Location
- 611 Wester Avenue Ashton, Lee County, Illinois 61006 United States
- 41°51′57″N 89°13′48″W﻿ / ﻿41.8657°N 89.2299°W

Information
- Type: Comprehensive Public High School
- Established: 2004
- School district: Ashton-Franklin Center Community Unit School District 275
- Principal: Malinda Hurt
- Teaching staff: 16.00 (FTE)
- Grades: 7–12
- Enrollment: 217 (2023–2024)
- Student to teacher ratio: 13.56
- Campus type: Rural, fringe
- Colors: Black, Gold, White
- Athletics conference: Northwest Upstate Illini
- Team name: Raiders
- PSAE average: 62%
- Feeder schools: Ashton-Franklin Center Middle School
- Website: Ashton-Franklin Center High School Website

= Ashton-Franklin Center High School =

Ashton-Franklin Center High School, or AFCHS, is a public four-year high school located at 611 Western Avenue in Ashton, Illinois, a village in Lee County, Illinois, in the Midwestern United States. AFCHS serves the communities and surrounding areas of Ashton and Franklin Grove. The campus is located 40 miles south of Rockford, Illinois, and serves a mixed village and rural residential community.

==Academics==
Ashton-Franklin Center High School made Adequate Yearly Progress, with 62% of students meeting or exceeding standards, on the Prairie State Achievement Exam, an Illinois state test part of the No Child Left Behind Act. The average high school graduation rate in the period 1999-2009 was 90.8%. In 2019, AFC ranked as the 12,463 best school in the United States, and 406 in Illinois based on U.S. News & World Report.

==Athletics==
Ashton-Franklin Center High School competes in the Northwest Upstate Illini Conference and is a member school in the Illinois High School Association. Their mascot is the Raiders, with school colors of black, gold, and white.
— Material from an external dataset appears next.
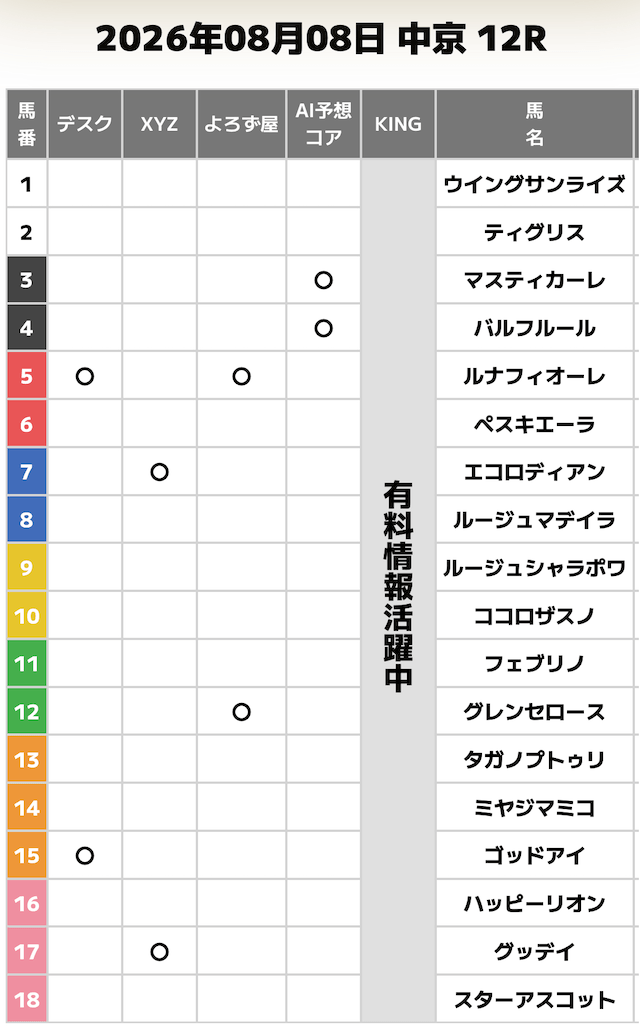Click the デスク circle mark for ゴッドアイ

coord(85,855)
The school has no state championships on record in team athletics and activities.

==History==
Ashton-Franklin Center High School formed out of the consolidation of Ashton High School and Franklin Center High School in 2004, with Franklin Center separating from what is now Paw Paw CUSD #271. Prior to that, Franklin Center High School was formed out of the consolidation of Franklin Grove High School and Lee Center High School in 1956. Original High Schools Ashton, Franklin Grove, and Lee Center were founded in 1890, 1923, and 1847 (as Lee Center Academy), respectively.